Agregador na primeira semana, GUIdance vê dança como “arte revolucionária”
Sábado à noite, relógio a bater nas 23h00, e um foyer do Centro Cultural Vila Flor (CCVF) atulhado de gente: os espetadores circulavam aos pares, em grupos, trocando impressões aqui, acenando a uma cara conhecida acolá. Juntos, lotaram o Grande Auditório Francisca Abreu para “UniVerse: A Dark Crystal Odyssey”, uma peça da companhia de Wayne McGregor, pela terceira vez no GUIdance, que retratava um planeta doente e um povo dividido, a precisar de cura, com 10 bailarinos num palco repleto de artefactos tecnológicos.
Findo o espetáculo, várias dezenas ali permaneceram para ouvirem a experiência dos intérpretes; Rebecca Bassett-Graham e Jordan James Bridge foram especialmente interventivos na conversa moderada pela jornalista Cláudia Galhós, realçando que aquela coreografia se interroga sobre os “demónios” dos seres humanos na contemporaneidade e questiona o que é ou não natural, partindo de diferentes influências, nas imagens e no som. Um dos apontamentos que sobressaiu na conversa é o de que os bailarinos nunca veem o esquema do projeto antes de começarem a ensaiar um espetáculo com Wayne McGregor.
Aquela não foi a primeira conversa pós-espetáculo do 13.º GUIdance; o mesmo acontecera com “Bantu”, peça do vimaranense Victor Hugo Pontes que abriu a edição na quinta-feira, mas em português. O diretor artístico da Oficina para as artes performativas vê nesses momentos uma das provas do “envolvimento do público com o festival” e enaltece “as salas muito cheias” da primeira semana.
“Isso é provado pelas conversas onde o público fica para ouvir os artistas, conversar com eles, mas também nas participações nas atividades paralelas. O impacto nas escolas é muito forte. As masterclasses também são uma oportunidade muito grande de formação. O festival contribui para vários aspetos do desenvolvimento da dança, que não só a afluência do público”, descreve Rui Torrinha, descrevendo como “inacreditável” o impacto das visitas às escolas de Victor Hugo Pontes e de Panaibra Gabriel Canda, o autor de “Tempo e Espaço: Os solos de Marrabenta”, a outra peça que espelha as relações entre Portugal e Moçambique inscritas no cartaz deste ano, apresentada na sexta-feira, no Jordão.

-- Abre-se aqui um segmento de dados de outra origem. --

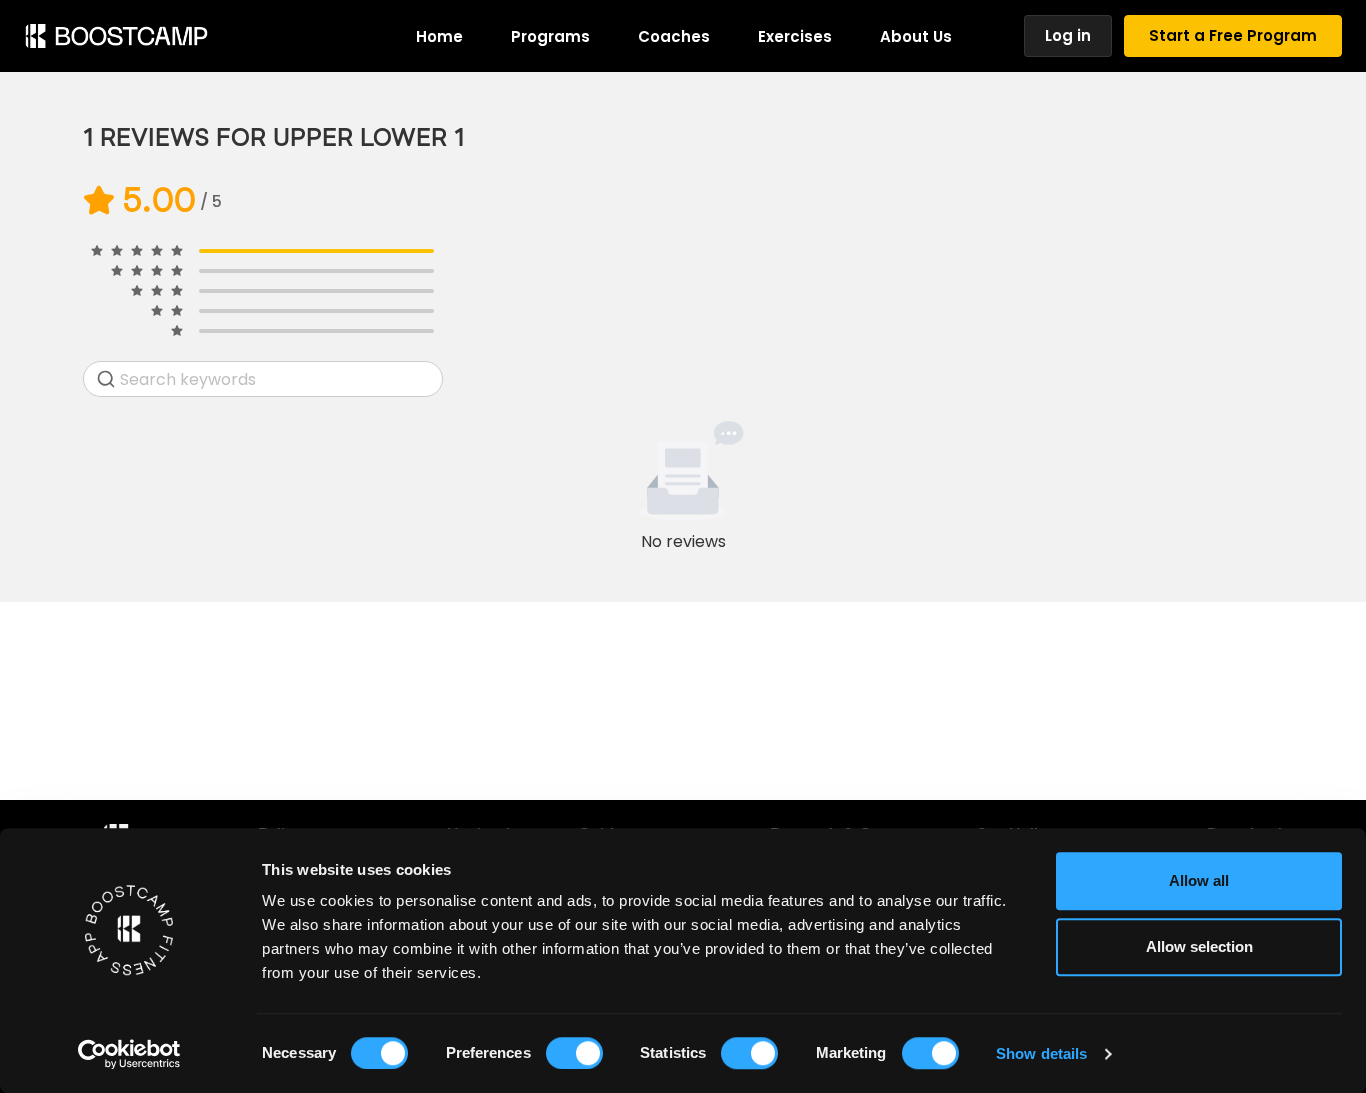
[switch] (574, 1053)
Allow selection (1199, 946)
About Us (916, 36)
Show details (1041, 1053)
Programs (550, 36)
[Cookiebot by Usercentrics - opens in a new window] (129, 1054)
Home (439, 36)
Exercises (795, 36)
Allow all (1199, 880)
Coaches (674, 36)
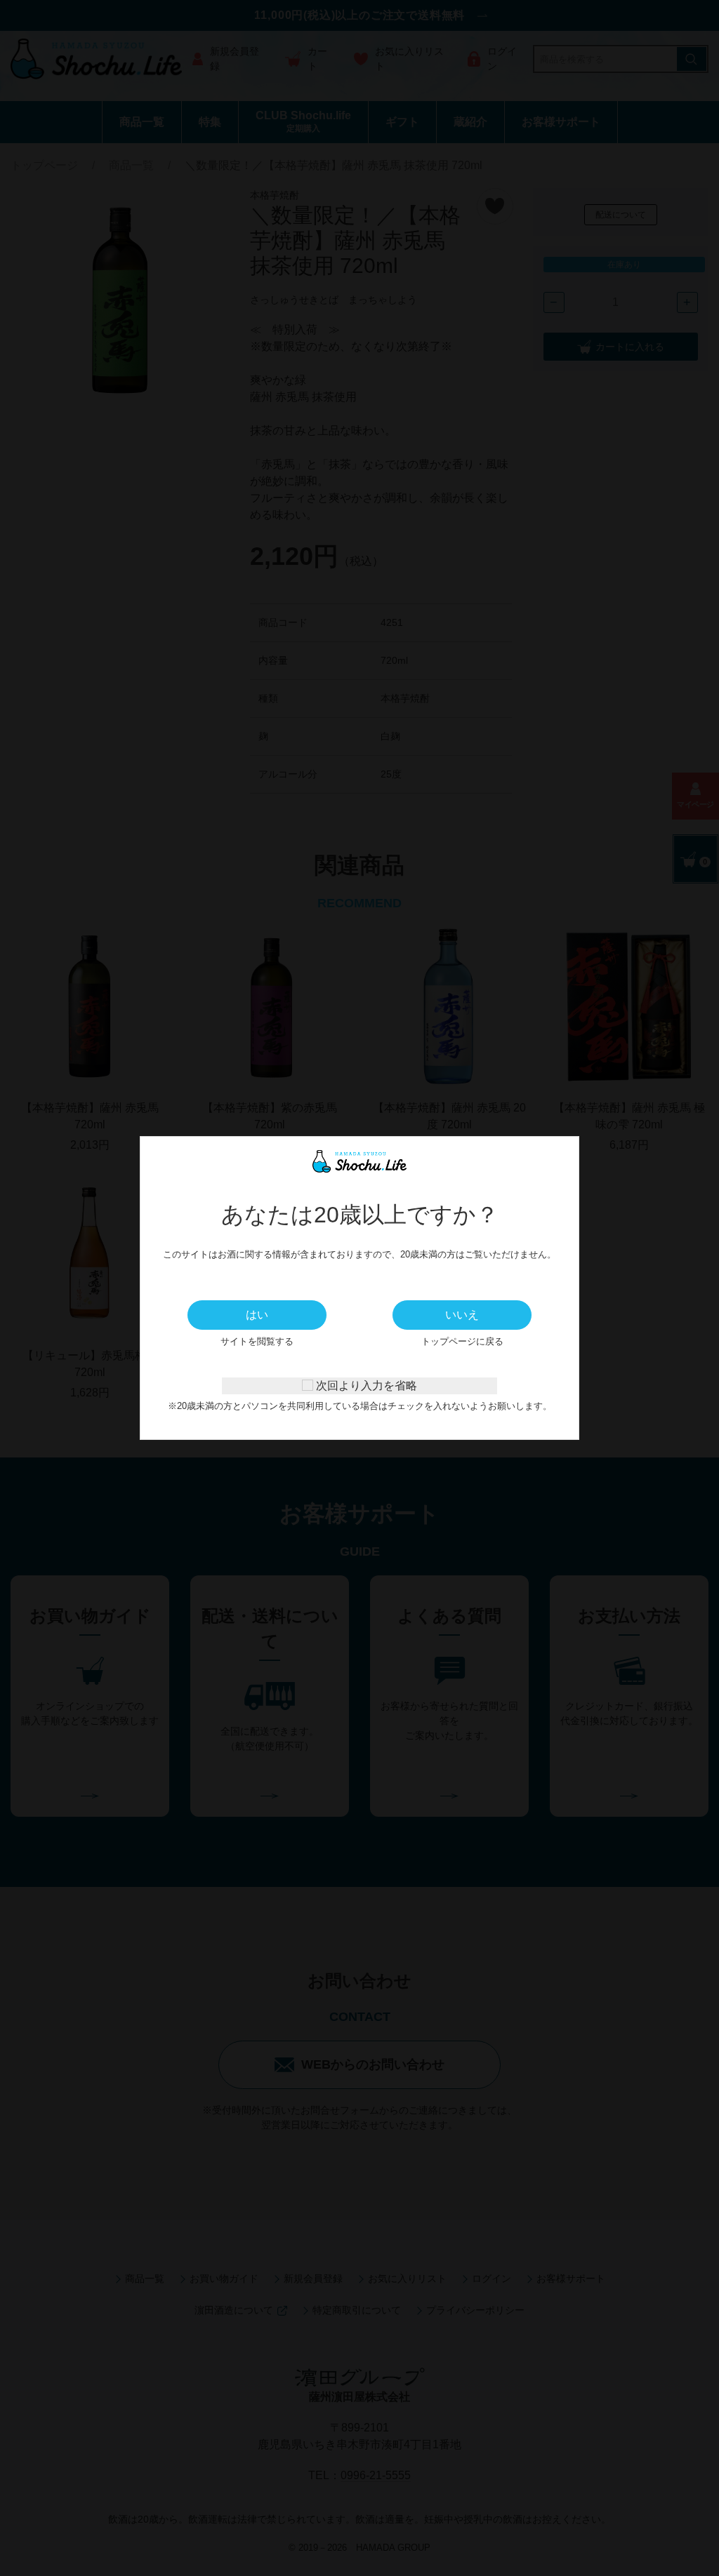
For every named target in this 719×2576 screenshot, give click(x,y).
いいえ (462, 1315)
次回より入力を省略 (365, 1386)
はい (257, 1315)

Este GUIdance tem assim “o cuidado de aproximar o longínquo”, mas também de perceber a intervenção a fazer numa cidade, num concelho e numa região que se transforma, daí o seu peso político, além de poético. “Temos conseguido passar a mensagem de que a dança é uma arte revolucionária nos tempos atuais. É uma interpretação das matérias que preocupam a sociedade. O festival tem um lado poético e político muito forte, que cada vez mais desperta a atenção das pessoas”, acrescenta o responsável.

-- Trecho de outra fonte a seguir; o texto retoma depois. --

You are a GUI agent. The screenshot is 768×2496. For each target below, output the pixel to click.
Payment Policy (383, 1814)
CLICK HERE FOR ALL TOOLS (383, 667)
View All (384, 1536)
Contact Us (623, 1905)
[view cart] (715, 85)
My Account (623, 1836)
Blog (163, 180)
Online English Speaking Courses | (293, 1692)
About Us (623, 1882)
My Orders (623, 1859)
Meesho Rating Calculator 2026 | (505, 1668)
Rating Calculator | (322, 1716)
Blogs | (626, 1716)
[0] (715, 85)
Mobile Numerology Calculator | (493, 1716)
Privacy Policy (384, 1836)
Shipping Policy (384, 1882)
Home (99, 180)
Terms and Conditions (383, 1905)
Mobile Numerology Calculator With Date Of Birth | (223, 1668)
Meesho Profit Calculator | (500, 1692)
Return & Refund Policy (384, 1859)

Numa cidade com mais de 100 nacionalidades distintas, a viver um “efeito cosmopolita” em curso, o festival apresenta-se como “uma espécie de ponta de lança de uma série de mudanças” e como espelho da “capacidade de Guimarães pensar o mundo e as suas transformações”. Ao assumir esse papel, o festival pode ser também “proposta de solução para a saída de conflitos” que hoje são globais, enfrentando “as coisas para depois as conseguir dialogar e resolver”. “A diversidade do festival reflete a abertura da cidade, do concelho e da região às transformações do mundo. Ou seja, cada vez mais há a ideia de que os problemas globais são comuns”, diz.

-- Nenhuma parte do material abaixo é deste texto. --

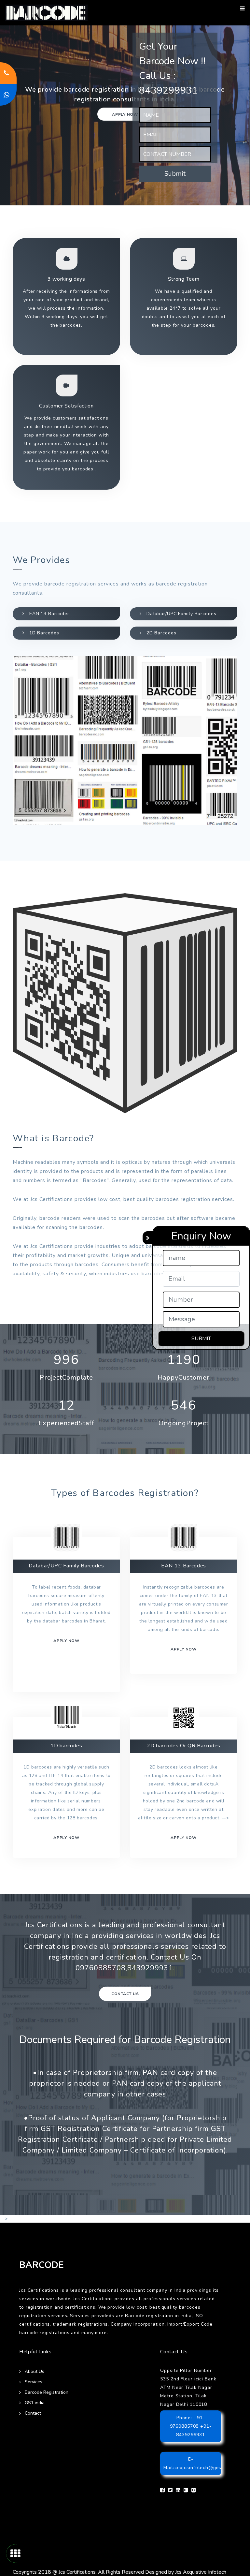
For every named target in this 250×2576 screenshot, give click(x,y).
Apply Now (184, 1837)
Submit (175, 173)
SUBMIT (201, 1338)
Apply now (125, 114)
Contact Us (125, 1993)
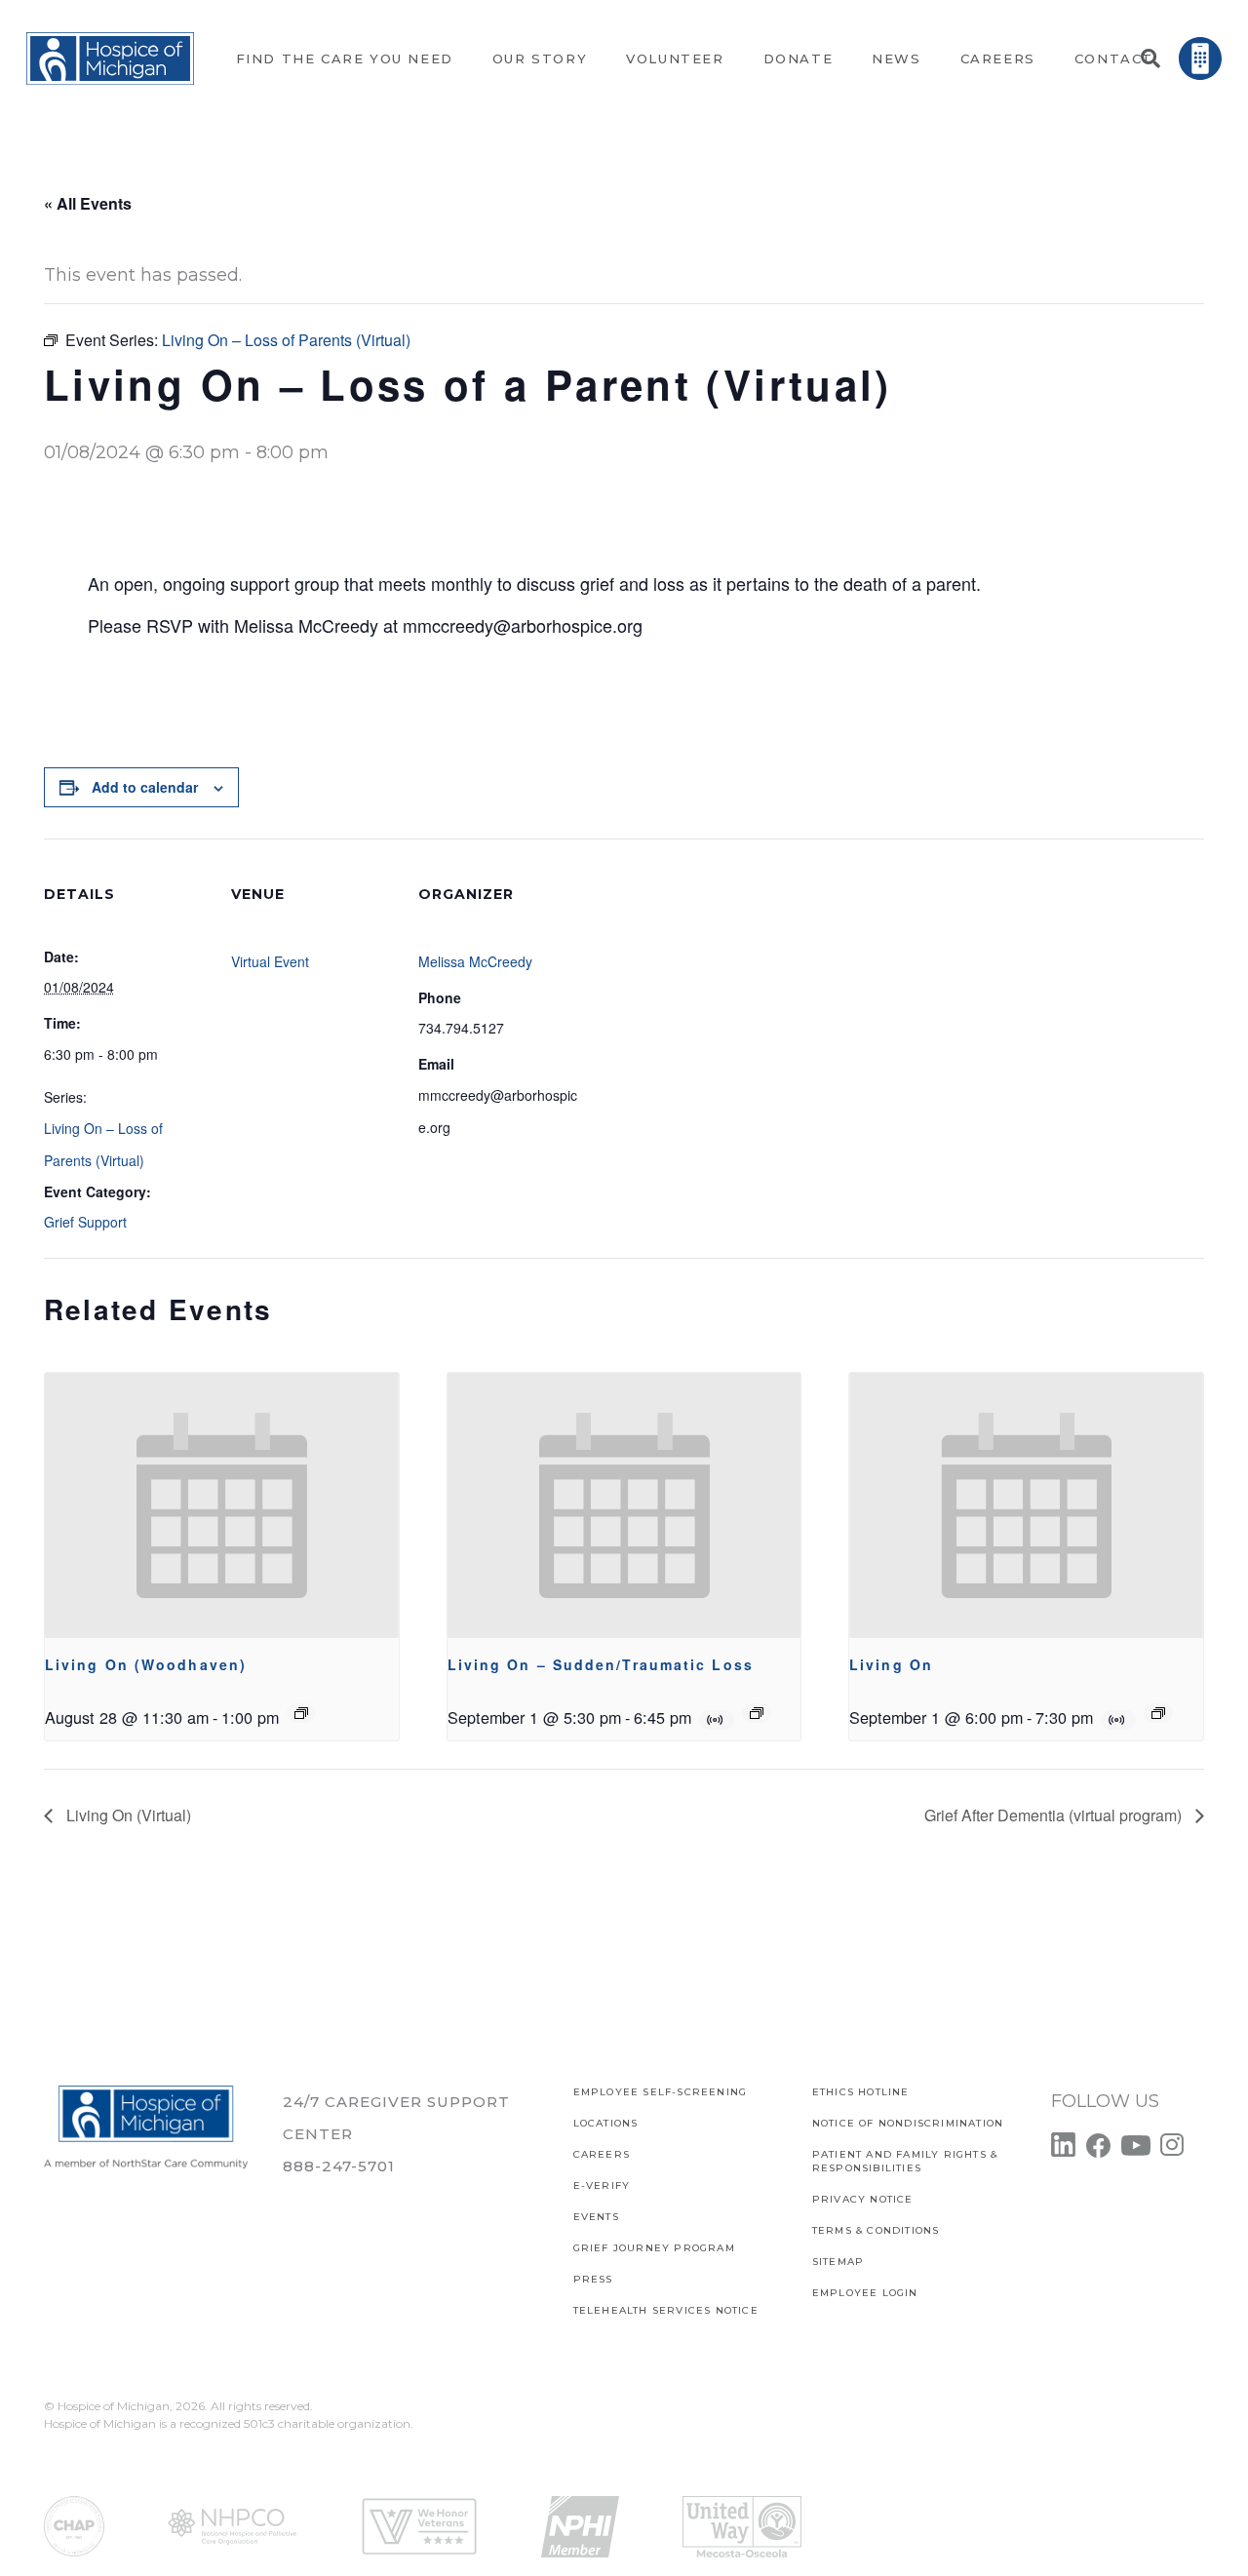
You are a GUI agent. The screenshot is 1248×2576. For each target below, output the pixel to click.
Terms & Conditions (876, 2230)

Um “processo de cura” da Lisboa plural a Taiwan
O corpo humano e os seus movimentos regressam aos principais palcos de Guimarães na quarta-feira à noite, com “.G Rito”, de Piny, coreógrafa de Lisboa com descendência angolana. Essa é uma obra que propõe uma viagem pelas memórias inscritas nos corpos – por exemplo, dos seus antepassados -, sem esquecer que os corpos têm várias dimensões, do trabalho ao prazer. O selo lisboeta está presente no dia seguinte, com Gaya de Medeiros, coreógrafa brasileira radicada na capital portuguesa, que propõe “Atlas da Boca”.
Na sexta-feira e no sábado, o epicentro do GUIdance muda-se para Taiwan, com duas peças intercaladas por “Anda, Diana”, de Diana Niepce; “Beings”, de Yeu-Kwn Wang sobe ao palco do Teatro Jordão no dia 09 e é uma peça mais poética, enquanto “Bulabulay Mun?”, da Tijmur Dance Theatre, explora as implicações da invasão de Taiwan pelo Japão em 1874. “Teremos duas peças oriundas de Taiwan: uma muito poética e outra mais política, porque assenta na invasão do Japão por Taiwan e de que como a cultura foi um processo de cura desses conflitos”, sintetiza Rui Torrinha.